Lala berkata, “Sebentar lagi, kita semua pasti akan mati. Apa gunanya menjaga kesehatan? Merokok saja.”
Pria itu mengeluarkan sebatang rokok dari sakunya dan menyulutnya dengan korek api dari sakunya juga. Ia mulai bercerita, “Aku ini dulunya adalah seorang prajurit keraton. Aku masuk ke sini karena beratnya tekanan hidup yang harus aku lalui bla bla bla … ”
Lala tidak memerhatikan lagi kata-kata pria itu. Ia menahan diri agar tidak terbatuk, tetapi akhirnya ia terbatuk-batuk juga. Pria itu tidak peduli dan meneruskan ceritanya.
Akhirnya, Lala berhasil menguasai diri agar tidak terbatuk terlalu intens. Ia memerhatikan penampilan pria itu. Ia memakai kemeja biru tua. Rambutnya agak gondrong, dan ia berkumis.
Sesaat kemudian, pria itu berkata, “Mau kuambilkan radio dari kamarku? Kamu akan terhibur.” Lala menggeleng.

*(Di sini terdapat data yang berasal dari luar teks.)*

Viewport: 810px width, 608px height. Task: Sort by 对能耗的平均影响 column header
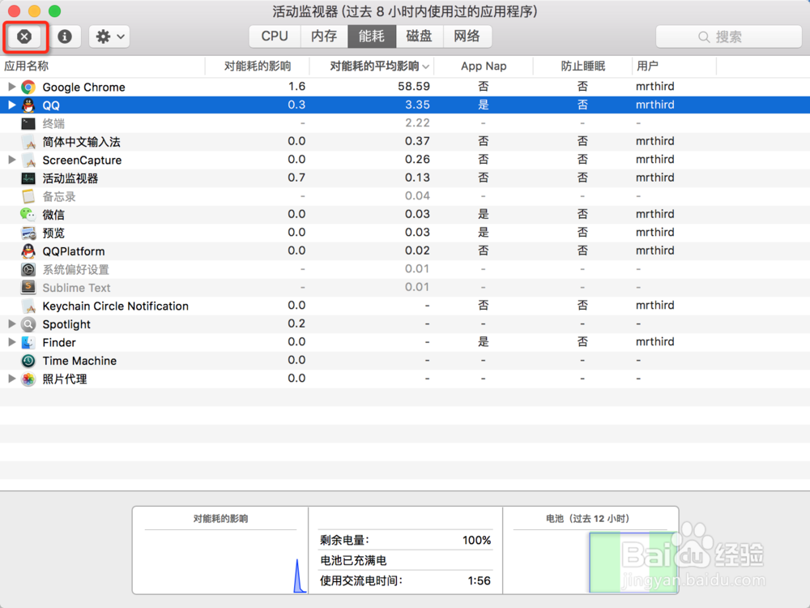(376, 66)
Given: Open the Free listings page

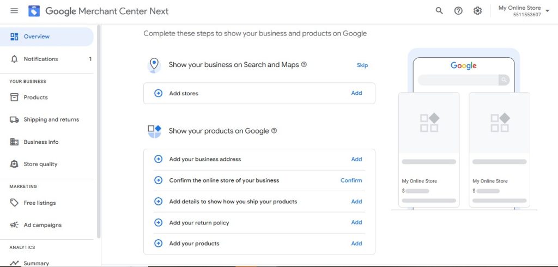Looking at the screenshot, I should point(39,203).
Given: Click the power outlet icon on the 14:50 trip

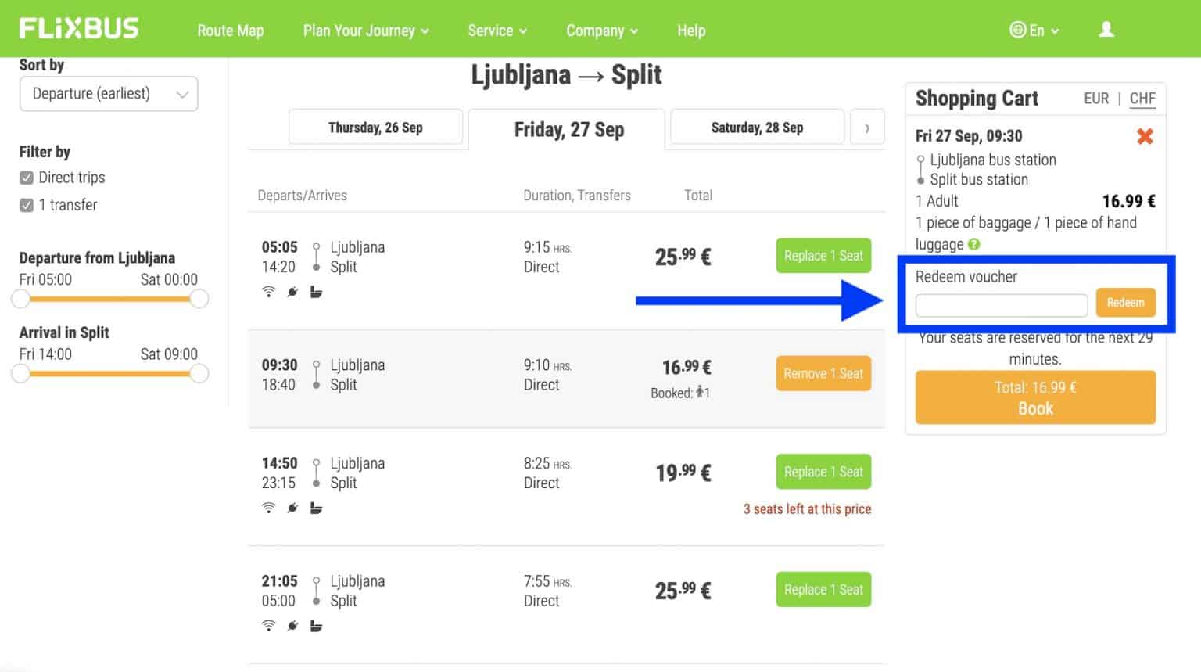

“Ya, sudah, kuambilkan susu saja. Kamu pasti akan sembuh,” hiburnya. Ia menuju ke kamarnya dan kembali melangkah ke kamar Lala dengan sesuatu yang disembunyikan di balik kemejanya. Ia mengeluarkannya dari balik kemejanya setelah sampai di depan jendela Lala. Ternyata, itu adalah segelas susu yang ditutupinya dengan kemejanya. Lala langsung menenggaknya habis, berharap bahwa ia akan segera sembuh.